I'm not qualified to analyze Tolstoy vis a vis his writings, as I am somewhat qualified to analyze Bible characters and stories. For example, there is only one Anna Karenina, but there are at least three "Jesuses" - - maybe five - - Mark's Jesus, Matthew's Jesus, Luke's Jesus, Gospel John's Jesus, and Patmos John's Jesus of Revelation - - but three for sure, the Synoptic Jesus of lovingkindness; the mystical, self-proclaiming Jesus of Gospel John; and Revelation John's angry, fiery, frighteningly vengeful Jesus. There's adequate basis, in the novel and in Tolstoy's personal history, for deciding what Anna was like, and who she is and for seeing who Kostya is. But there is too much of a variety of Jesus in the New Testament for determining exactly what the historical Jesus was really like - - so we decide by Tradition, personal prejudice, Creed and Doctrine - - and different popular views. For example, the Jesus we preach in Anglicanism and proclaim in our Baptismal Covenant is by no means, not by any stretch of imagination, the same Jesus as the Jesus believed, proclaimed, and exemplified by the hate-filled Westboro Baptist Church of Topeka, Kansas.
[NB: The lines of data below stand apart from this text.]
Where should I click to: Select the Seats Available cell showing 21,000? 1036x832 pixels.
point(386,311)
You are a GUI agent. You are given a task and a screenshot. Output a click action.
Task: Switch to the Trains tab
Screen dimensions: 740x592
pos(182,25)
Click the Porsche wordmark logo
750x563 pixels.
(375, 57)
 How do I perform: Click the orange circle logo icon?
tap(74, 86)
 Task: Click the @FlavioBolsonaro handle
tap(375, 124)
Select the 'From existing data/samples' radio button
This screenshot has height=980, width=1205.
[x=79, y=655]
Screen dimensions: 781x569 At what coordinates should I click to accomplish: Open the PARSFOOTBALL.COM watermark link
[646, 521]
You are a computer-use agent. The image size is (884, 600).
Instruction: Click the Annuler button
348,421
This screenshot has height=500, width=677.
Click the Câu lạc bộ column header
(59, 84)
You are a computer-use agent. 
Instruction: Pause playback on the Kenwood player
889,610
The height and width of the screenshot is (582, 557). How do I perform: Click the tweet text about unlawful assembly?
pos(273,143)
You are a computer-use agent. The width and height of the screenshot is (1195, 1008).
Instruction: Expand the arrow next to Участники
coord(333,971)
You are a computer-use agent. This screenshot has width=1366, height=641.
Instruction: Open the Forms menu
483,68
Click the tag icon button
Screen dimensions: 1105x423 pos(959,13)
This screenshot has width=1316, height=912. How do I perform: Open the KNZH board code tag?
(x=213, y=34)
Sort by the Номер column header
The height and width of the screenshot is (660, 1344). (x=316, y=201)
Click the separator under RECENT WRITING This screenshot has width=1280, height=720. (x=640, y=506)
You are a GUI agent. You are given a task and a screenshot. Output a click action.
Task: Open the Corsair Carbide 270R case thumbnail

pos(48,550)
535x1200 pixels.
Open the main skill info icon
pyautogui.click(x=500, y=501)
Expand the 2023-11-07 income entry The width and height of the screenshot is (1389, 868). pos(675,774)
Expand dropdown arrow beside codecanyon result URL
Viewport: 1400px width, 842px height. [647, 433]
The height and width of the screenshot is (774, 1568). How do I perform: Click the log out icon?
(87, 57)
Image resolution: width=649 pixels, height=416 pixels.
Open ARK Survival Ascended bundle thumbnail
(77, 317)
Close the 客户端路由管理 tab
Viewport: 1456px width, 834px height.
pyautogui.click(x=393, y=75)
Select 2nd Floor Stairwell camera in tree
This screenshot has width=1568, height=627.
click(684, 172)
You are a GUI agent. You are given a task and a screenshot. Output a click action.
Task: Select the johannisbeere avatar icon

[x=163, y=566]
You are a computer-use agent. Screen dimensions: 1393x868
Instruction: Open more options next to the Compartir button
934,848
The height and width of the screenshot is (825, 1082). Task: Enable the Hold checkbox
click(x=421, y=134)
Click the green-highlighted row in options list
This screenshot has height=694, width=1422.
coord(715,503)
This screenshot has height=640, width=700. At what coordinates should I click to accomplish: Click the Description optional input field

And by others as well. Jesus may be different depending on who believes and is therefore Saved.

Who, What is/was the historical Jesus and what was he like? We don't know. "Truth" is what we seek, mindful that we are "blinded" by our traditions, faith, certainties, places in civilization and cultural points of view. We can seek with open minds, we can seek with the idea of proving our faith certainties. We cannot know. Quicunque Vult, the Athanasian Creed, has it right: the Father incomprehensible, the Son incomprehensible, and the Holy Spirit incomprehensible (and yet they are not three incomprehensibles, but one incomprehensible). In Africa, some Christians, even Anglicans and their bishops, favor the death penalty for homosexuals is that the same Jesus we Western Christians believe in? Maybe some, absolutely not us. Some American Christians believe their faith certainties should be laid on everyone as law, the Episcopalians I know do not worship that Jesus - - what is Jesus really like? We all have our faith convictions, each and every different one of which can be "proof-texted" by cherry-picked passages of Scripture. 

So, I'm seeking, still seeking, my lifetime quest, expecting never to reach an unchallengeable finality, but always expanding and becoming more and more uncertain.